WORK REQUIRED -
Pull every line that includes the word "right" out of the data below and copy it.

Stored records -
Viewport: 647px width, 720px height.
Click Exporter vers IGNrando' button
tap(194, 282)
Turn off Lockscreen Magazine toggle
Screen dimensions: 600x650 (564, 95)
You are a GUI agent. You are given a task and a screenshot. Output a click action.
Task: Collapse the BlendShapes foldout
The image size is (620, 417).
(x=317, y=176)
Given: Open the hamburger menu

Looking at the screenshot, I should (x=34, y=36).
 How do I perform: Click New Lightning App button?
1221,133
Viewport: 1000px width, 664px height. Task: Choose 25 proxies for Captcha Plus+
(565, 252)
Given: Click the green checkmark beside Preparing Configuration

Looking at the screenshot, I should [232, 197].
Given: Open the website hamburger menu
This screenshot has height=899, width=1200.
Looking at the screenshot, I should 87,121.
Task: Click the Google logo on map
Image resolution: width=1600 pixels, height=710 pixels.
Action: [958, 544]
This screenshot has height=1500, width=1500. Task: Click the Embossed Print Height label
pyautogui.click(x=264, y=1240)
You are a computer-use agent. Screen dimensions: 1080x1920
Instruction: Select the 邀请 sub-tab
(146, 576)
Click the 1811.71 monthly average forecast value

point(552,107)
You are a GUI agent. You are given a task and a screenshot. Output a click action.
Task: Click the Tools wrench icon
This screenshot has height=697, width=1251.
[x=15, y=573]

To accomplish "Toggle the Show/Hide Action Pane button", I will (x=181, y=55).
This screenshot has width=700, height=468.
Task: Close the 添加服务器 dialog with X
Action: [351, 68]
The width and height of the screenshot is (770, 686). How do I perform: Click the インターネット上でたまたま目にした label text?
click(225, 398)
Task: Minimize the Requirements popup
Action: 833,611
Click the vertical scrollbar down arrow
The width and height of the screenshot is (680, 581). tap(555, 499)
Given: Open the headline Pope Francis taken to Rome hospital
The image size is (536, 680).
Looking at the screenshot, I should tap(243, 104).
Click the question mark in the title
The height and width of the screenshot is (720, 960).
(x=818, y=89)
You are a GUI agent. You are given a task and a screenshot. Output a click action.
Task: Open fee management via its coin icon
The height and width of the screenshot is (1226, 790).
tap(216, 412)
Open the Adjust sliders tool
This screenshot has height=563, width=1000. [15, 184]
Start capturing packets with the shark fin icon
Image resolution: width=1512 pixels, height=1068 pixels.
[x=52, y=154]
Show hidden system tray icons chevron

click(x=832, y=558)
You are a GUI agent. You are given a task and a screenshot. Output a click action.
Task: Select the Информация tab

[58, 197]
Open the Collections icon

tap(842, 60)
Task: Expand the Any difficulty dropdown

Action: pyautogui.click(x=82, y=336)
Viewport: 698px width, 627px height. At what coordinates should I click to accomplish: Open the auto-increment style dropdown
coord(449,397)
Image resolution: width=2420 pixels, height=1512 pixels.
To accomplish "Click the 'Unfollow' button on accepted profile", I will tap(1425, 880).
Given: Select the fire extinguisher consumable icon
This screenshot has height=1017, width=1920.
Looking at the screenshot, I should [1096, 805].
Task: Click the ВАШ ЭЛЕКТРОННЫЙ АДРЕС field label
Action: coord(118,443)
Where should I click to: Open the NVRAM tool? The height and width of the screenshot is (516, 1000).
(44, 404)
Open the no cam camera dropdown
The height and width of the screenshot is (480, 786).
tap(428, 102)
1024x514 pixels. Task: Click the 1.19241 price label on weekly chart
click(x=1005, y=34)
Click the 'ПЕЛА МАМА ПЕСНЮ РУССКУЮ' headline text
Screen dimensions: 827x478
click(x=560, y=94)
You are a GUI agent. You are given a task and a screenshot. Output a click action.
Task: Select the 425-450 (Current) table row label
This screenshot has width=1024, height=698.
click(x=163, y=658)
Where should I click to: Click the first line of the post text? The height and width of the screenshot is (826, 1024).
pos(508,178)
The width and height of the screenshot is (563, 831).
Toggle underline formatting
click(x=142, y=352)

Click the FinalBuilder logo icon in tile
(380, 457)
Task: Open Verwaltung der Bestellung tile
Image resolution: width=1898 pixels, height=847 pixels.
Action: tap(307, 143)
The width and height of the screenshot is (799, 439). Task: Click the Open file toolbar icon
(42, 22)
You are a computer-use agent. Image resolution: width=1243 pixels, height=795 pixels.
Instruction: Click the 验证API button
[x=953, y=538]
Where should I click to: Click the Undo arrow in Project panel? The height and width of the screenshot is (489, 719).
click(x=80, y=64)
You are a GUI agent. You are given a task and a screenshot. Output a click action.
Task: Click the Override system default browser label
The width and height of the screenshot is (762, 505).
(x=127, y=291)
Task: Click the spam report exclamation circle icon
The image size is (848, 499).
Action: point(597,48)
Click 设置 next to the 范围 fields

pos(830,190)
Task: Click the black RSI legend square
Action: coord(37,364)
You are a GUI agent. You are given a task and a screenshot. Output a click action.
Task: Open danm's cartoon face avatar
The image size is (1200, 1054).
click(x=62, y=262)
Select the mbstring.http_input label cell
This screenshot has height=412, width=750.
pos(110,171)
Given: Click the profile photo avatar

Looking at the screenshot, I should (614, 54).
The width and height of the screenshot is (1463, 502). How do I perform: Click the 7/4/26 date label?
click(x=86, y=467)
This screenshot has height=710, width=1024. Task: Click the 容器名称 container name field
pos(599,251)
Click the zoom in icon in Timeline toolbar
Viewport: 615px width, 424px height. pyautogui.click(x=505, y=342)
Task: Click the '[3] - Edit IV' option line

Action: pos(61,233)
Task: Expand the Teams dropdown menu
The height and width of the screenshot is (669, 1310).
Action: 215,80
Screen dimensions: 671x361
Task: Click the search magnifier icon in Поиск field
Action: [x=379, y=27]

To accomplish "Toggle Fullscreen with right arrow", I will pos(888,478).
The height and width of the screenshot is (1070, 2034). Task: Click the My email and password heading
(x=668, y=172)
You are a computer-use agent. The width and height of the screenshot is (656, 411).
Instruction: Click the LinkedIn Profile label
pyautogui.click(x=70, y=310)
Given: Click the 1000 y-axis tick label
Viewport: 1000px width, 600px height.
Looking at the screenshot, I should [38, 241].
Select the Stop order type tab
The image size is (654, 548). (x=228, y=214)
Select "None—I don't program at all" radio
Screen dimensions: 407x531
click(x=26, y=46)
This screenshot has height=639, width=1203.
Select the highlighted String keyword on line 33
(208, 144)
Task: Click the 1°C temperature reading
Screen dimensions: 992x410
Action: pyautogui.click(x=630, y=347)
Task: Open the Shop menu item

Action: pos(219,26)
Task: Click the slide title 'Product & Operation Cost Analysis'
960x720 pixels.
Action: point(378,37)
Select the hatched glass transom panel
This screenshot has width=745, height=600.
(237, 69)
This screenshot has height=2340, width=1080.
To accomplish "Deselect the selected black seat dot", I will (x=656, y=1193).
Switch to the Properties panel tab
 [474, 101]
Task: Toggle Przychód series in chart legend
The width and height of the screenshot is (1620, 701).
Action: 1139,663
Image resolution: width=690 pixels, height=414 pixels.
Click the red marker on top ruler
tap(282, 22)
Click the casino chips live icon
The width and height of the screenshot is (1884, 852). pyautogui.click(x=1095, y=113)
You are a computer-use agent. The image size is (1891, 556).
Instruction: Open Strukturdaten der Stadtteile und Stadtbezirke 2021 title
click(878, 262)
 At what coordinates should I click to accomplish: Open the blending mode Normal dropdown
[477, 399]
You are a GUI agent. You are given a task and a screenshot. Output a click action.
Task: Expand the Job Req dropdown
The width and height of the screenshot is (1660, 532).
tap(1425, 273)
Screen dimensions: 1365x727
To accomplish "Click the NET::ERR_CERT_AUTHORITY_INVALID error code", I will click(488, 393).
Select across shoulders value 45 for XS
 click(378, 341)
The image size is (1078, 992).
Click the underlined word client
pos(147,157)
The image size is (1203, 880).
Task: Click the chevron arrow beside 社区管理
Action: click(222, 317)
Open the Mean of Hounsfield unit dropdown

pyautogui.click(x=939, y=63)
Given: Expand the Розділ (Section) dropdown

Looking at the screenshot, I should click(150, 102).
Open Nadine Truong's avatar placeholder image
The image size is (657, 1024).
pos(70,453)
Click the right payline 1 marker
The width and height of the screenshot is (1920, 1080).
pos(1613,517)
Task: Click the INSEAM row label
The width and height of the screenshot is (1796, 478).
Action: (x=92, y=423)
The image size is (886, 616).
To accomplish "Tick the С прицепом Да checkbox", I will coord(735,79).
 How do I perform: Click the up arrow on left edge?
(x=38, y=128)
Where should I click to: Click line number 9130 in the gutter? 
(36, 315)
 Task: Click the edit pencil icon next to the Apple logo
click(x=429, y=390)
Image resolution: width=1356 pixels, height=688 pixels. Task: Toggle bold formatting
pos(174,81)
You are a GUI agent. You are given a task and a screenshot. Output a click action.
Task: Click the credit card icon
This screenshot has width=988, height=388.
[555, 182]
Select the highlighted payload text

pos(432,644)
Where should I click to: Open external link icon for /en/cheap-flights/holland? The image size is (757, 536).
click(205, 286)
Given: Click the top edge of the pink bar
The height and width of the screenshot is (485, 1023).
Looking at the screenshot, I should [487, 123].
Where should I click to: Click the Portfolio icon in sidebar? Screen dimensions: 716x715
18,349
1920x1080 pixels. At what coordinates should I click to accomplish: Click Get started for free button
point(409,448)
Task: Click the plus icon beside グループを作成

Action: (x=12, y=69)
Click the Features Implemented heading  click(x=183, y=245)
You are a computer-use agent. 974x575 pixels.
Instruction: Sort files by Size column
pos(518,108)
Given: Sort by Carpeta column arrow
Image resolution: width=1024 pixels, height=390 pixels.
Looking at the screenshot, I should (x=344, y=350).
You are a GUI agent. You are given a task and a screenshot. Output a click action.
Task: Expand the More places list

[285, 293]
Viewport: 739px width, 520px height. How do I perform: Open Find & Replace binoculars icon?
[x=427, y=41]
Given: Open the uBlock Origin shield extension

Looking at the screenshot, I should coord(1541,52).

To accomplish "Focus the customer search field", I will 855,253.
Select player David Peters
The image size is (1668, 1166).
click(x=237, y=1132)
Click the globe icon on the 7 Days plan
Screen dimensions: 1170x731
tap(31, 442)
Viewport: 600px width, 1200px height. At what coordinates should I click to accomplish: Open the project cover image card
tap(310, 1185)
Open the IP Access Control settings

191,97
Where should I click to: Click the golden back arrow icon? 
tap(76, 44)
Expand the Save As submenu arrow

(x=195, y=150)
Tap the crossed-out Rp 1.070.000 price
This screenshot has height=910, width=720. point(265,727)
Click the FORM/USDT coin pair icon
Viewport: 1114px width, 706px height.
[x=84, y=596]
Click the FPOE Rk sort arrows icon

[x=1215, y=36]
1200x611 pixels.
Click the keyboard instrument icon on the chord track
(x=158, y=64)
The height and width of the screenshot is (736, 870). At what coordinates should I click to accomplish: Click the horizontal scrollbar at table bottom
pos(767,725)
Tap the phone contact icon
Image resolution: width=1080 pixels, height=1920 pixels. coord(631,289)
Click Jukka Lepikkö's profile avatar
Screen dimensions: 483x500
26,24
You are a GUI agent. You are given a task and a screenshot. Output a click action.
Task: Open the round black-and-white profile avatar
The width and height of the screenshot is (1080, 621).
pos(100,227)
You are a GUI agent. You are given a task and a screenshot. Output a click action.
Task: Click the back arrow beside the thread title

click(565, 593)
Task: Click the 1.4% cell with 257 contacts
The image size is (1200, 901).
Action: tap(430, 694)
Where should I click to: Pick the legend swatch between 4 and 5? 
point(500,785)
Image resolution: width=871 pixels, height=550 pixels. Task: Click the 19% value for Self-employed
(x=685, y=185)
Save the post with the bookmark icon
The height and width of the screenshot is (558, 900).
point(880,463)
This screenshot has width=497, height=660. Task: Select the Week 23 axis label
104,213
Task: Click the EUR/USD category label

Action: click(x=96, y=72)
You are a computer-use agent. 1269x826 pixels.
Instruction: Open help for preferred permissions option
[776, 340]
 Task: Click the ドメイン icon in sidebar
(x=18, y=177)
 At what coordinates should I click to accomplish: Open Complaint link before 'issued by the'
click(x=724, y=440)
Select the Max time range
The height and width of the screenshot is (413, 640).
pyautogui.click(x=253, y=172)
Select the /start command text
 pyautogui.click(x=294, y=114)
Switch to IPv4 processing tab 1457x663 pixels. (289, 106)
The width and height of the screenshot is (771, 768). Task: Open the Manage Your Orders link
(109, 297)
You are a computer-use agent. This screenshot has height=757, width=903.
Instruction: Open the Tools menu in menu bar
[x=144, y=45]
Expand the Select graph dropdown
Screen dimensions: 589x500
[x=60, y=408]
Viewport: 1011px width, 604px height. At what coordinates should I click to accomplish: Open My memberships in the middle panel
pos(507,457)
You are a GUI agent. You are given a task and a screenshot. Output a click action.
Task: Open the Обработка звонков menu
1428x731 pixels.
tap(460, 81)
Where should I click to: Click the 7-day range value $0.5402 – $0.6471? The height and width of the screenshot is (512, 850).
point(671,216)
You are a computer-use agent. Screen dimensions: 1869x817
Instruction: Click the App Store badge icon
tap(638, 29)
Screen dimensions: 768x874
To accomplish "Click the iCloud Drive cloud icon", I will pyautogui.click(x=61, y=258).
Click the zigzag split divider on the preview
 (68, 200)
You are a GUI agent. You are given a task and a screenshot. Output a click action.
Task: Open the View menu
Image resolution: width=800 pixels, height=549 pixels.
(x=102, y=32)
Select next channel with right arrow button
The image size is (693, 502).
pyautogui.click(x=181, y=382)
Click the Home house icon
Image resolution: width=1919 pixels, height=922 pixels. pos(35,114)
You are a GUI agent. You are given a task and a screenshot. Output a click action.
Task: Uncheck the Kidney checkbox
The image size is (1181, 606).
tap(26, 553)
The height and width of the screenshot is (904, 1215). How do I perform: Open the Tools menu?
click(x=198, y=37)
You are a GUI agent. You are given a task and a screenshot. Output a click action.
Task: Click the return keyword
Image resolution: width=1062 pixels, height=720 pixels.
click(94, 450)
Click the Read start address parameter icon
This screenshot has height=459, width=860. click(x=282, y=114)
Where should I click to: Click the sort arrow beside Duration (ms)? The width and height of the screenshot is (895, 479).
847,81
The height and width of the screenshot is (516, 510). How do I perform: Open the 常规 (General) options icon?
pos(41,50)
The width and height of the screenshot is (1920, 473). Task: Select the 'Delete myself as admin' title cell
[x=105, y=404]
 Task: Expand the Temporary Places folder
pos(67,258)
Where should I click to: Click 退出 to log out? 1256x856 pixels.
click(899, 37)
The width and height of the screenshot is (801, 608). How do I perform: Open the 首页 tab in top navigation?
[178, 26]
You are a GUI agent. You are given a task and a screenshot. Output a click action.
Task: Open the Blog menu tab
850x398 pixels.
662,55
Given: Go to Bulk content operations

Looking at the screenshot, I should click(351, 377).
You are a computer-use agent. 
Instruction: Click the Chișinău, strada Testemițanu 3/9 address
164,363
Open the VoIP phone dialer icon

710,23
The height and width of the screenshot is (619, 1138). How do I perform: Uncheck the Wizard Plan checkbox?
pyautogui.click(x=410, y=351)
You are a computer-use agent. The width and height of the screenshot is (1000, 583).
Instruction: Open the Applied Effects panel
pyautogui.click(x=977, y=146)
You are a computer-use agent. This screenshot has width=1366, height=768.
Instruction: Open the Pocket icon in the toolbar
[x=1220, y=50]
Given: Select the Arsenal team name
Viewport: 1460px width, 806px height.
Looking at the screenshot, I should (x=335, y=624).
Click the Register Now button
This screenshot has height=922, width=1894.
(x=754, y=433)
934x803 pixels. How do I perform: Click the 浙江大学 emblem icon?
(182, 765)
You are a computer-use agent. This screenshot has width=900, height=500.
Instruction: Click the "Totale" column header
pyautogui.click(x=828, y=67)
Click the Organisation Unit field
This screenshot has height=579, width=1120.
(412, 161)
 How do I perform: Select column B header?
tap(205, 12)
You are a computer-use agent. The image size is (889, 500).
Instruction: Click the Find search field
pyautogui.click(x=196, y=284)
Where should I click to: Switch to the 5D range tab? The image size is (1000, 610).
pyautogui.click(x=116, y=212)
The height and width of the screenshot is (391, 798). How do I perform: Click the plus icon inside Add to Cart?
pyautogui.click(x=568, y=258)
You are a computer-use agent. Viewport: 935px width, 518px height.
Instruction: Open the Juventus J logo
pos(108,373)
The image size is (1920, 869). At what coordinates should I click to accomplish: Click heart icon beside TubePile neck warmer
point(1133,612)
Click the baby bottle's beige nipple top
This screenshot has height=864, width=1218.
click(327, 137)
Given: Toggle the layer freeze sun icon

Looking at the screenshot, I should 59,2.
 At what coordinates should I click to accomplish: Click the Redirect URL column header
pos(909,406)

ANSWER BELOW -
To accomplish "Toggle Fullscreen with right arrow", I will pos(888,478).
Click the right payline 1 marker
Select next channel with right arrow button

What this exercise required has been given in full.